PROBLEM REQUIREMENTS:
Decide whether each statement agrees with the passage on FGM/C in Nigeria. Answer yes or no for each, quoting the words of the passage that settle it.
1. According to the 2013 Demographic and Health Surveys, Ebonyi State has a higher FGM/C prevalence rate than Ekiti State.
2. Most people affected by or at risk of FGM/C live in Europe and South America.
3. Nigeria has the largest number of FGM incidences in the world.

PASSAGE TO READ:
------
FGM/C in Nigeria
Female Genital Mutilation/Circumcision involves the partial or complete removal of female genitalia for non-medical reasons (WHO 2008:4; Black and Debelle 1996).
Recent estimates suggest that at least 200 million women and girls around the world have undergone FGM/C (UNICEF 2016).
The majority of those affected by, or at risk of the practice, live in Africa and Asia.
FGM/C in Nigeria
One of the countries with high FGM/C prevalence is Nigeria. The country is home to over 180 million people, 49.4% of whom are female (UN Department of Economic and Social Affairs 2017). It is estimated that 19.9 million women undergo FGM/C in Nigeria every year (Shell-Duncan, Naik, and Feldman-Jacobs 2016), making it the country with the third largest incidences of FGM in the world.
According to the Demographic and Health Surveys, 2013, the prevalence rate of FGM/C in Nigeria is highest in Osun state (77%) followed by Ebonyi State (74%), Ekiti State (72%), Imo state (68%) and Oyo state (66%).
FGM/C in Osun State
Osun State ranks highest in the prevalence rate of Female Genital Mutilation/Circumcision (FGM/C) in South West, Nigeria.
------
PROVIDED MATERIAL:
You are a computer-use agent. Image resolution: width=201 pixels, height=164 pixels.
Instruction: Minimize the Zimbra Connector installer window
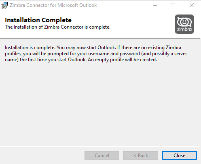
------
ANSWER SECTION:
1. Yes: "followed by Ebonyi State (74%), Ekiti State (72%)"
2. No: "The majority of those affected by, or at risk of the practice, live in Africa and Asia."
3. No: "making it the country with the third largest incidences of FGM in the world"